PNA Dismisses Int. Law Violations Report
PNA Dismisses Report Accusing Palestinians of Violating Int’l Law
Leading Israeli Human Rights Group Condemns IOF Violations of Palestinian Rights
The Palestine National Authority (PNA) dismissed a report by Medecins du Monde (Doctors of the World), which accused Palestinian groups of committing “serious violations of international humanitarian law,” stressing that occupation is the main source of violence and the only war crime.
“We refuse the findings of this report. Only the (Israeli) occupation is a war crime,” President Yasser Arafat’s Media Adviser, Nabil Abu Rudeina told AFP.
“What is needed is for the Israeli occupation of the Palestinian lands to end and for a Palestinian state to be created. The occupation is the source of every problem here,” he said.
“The Palestinian people has endured the occupation for decades and has the right to achieve freedom, independence and justice,” said Abu Rudeina.
Medecins du Monde alleged in its report that “Armed Palestinian groups clearly premeditate and organize serious violations of international humanitarian law.”
The suicide bombings “constitute crimes against humanity in the terms of the statute of the International Criminal Court,” the group said.
However, it admitted that senior Palestinian officials and respected intellectuals have admonished the actions against civilians.
Meanwhile, Israel’s leading civil rights group harshly criticized Israeli Occupation Forces (IOF) for cruel and sadistic behavior against Palestinians over the past year, in a report that complained about IOF policy that bans inquiries into most deaths of Palestinians.
The annual report by the Association of Civil Rights in Israel (ACRI), decried “unprecedented harm to innocent people, Palestinians and Israelis” during the third year of violence.

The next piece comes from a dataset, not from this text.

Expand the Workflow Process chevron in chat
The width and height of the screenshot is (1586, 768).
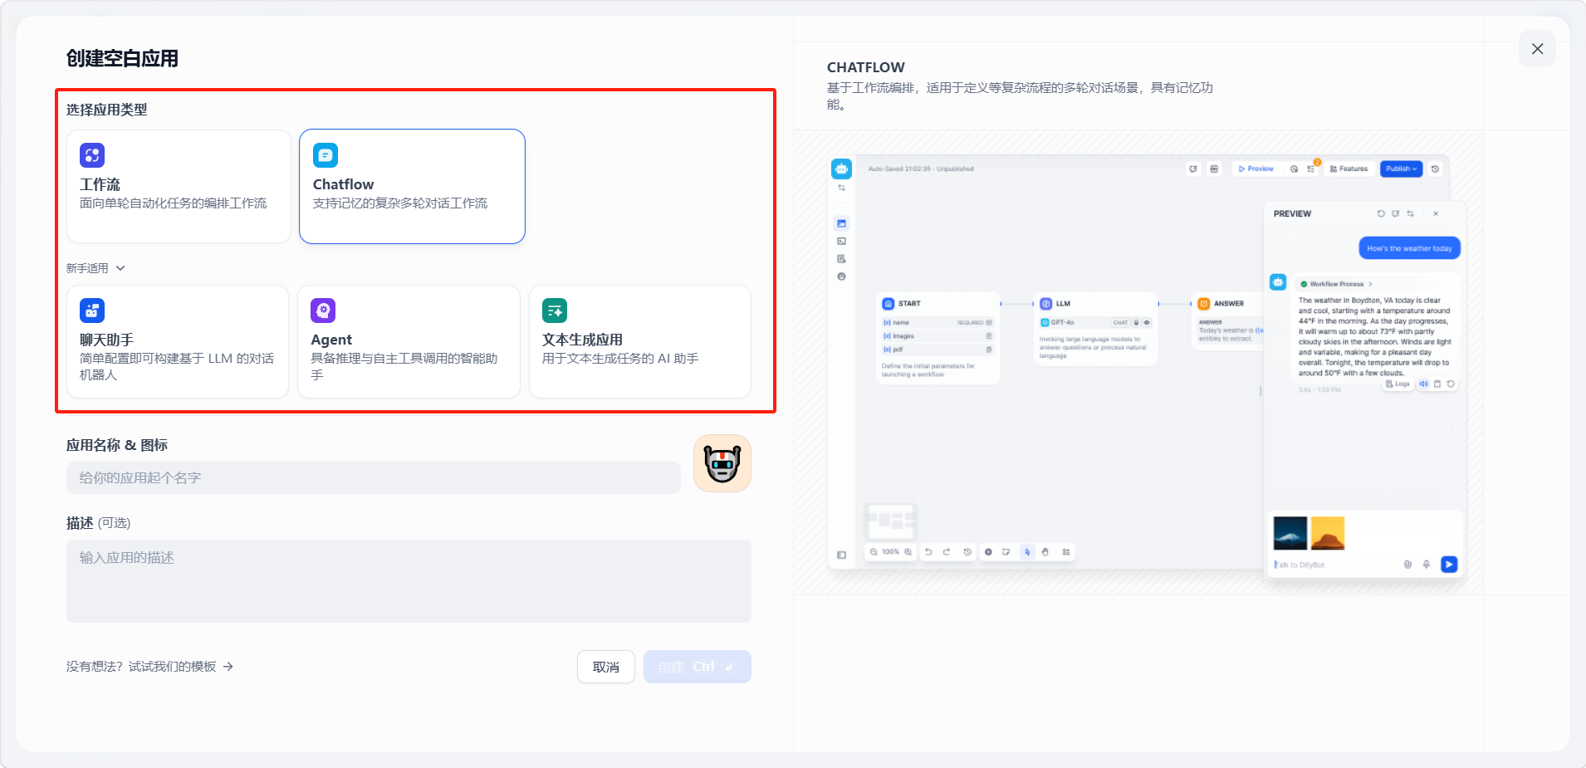[x=1370, y=284]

The report covers the period between June 2002 and June 2003.
The ACRI document’s section about the West Bank concentrates on Israeli violations of Palestinian human rights, listing IOF behavior at roadblocks, raids of villages and extra-judicial assassinations of Palestinian activists as areas of violations.

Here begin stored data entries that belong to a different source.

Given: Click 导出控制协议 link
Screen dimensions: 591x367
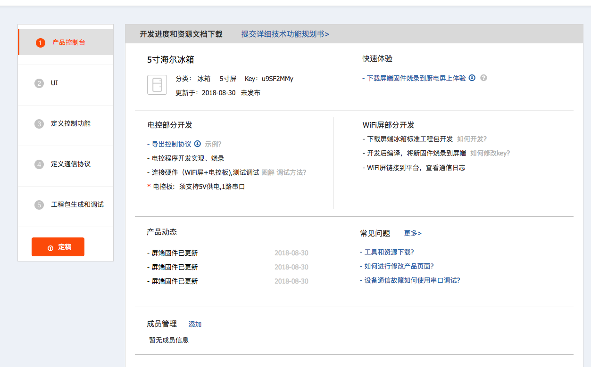Looking at the screenshot, I should pos(171,144).
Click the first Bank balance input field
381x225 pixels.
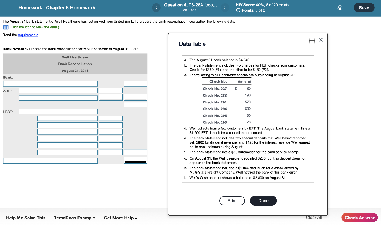(50, 83)
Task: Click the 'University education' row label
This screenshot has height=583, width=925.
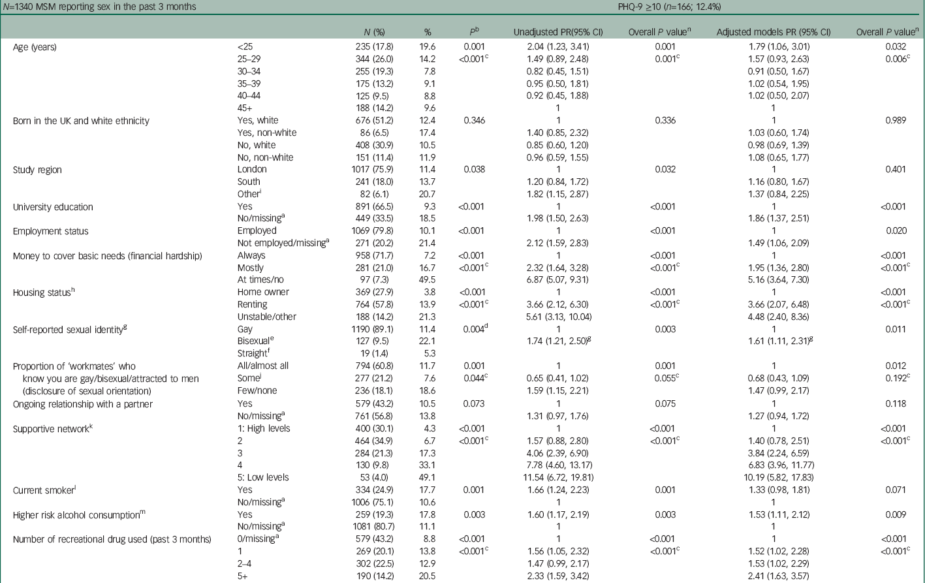Action: [53, 207]
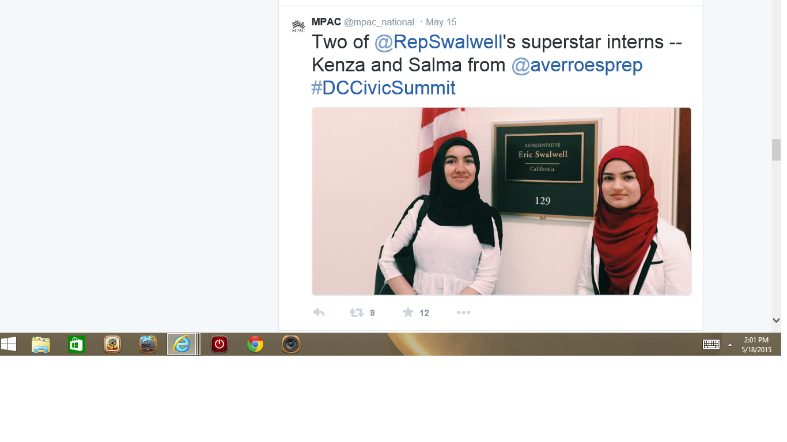Open the tweet's more options ellipsis

coord(464,313)
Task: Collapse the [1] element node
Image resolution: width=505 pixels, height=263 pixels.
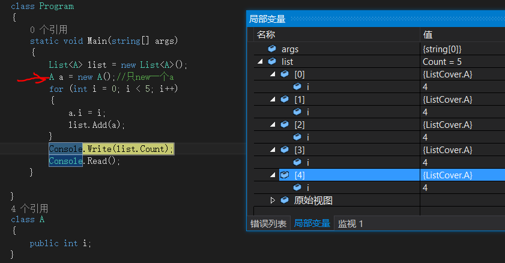Action: tap(273, 99)
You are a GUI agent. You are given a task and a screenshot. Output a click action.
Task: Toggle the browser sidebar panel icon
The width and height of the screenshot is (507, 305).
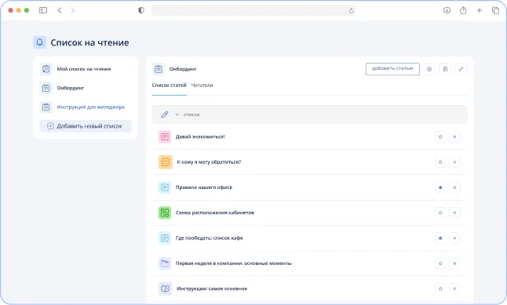click(x=43, y=10)
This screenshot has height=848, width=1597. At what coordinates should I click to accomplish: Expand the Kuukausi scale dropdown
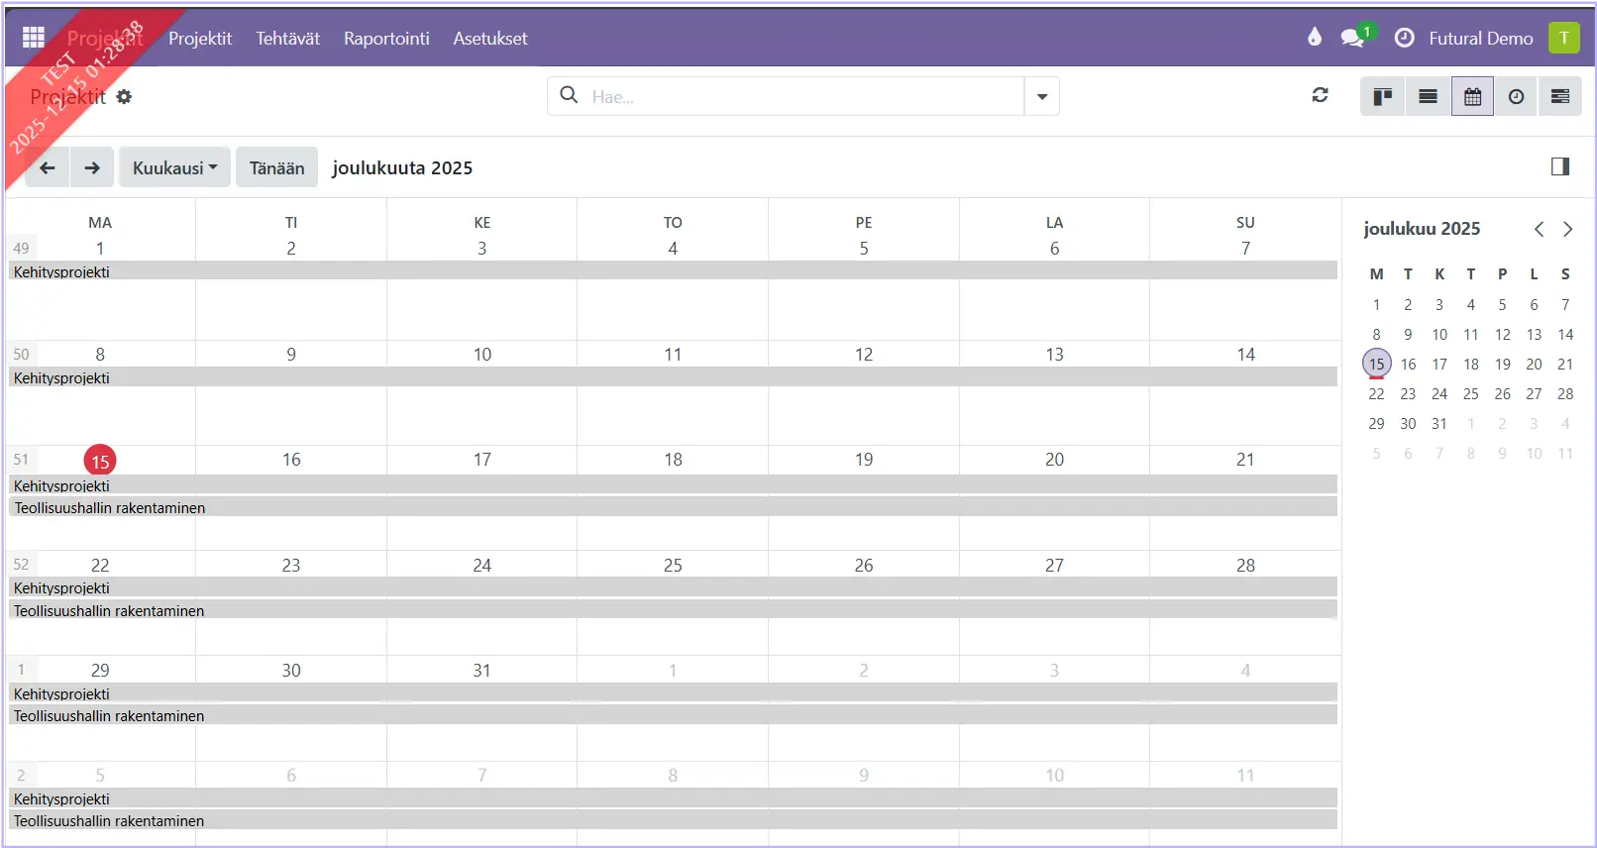[x=174, y=167]
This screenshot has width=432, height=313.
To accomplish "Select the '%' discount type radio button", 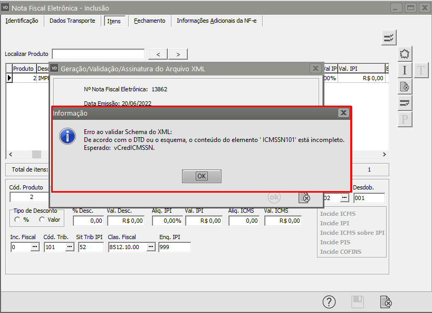I will pos(17,220).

Hundreds of Palestinians were killed during the past year, the report notes, but only a handful of inquiries were opened, all concerning Jewish settlers suspected of violence.

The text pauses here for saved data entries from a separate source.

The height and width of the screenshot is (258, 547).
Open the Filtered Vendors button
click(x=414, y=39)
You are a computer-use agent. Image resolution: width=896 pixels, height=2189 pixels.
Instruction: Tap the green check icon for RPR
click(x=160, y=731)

The group said that the military prosecutor follows a policy of refusing to investigate “deaths that occurred during warfare,” a term that covers most of the fatal incidents.
The ACRI report complained that West Bank roadblocks, which were set up shortly after the break of the Intifada against the Israeli 36-year old occupation on September 2000 have become institutionalized centers of mistreatment of Palestinians.
Besides daily humiliation, some Palestinians have died as a result of the roadblocks, the report said.
“While a healthy person can somehow make his way across,” the report says, “a pregnant woman or a sick person cannot, and an ambulance cannot cross from the other side.”
The civil rights group also criticized the assassinations of suspected Palestinian activists, complaining that many innocent civilians have been killed in the operations.
During the year covered by the report, “the military assassinated 80 Palestinians. In at least 20 cases, the military accepted responsibility. In the operations during the period, 90 women, children and innocent men were killed and more than 300 innocent people were wounded.”
ACRI was founded in 1972 as a nonpolitical and independent body to protect human and civil rights in Israel and in the occupied territories under Israeli occupation, according to the group’s Web site.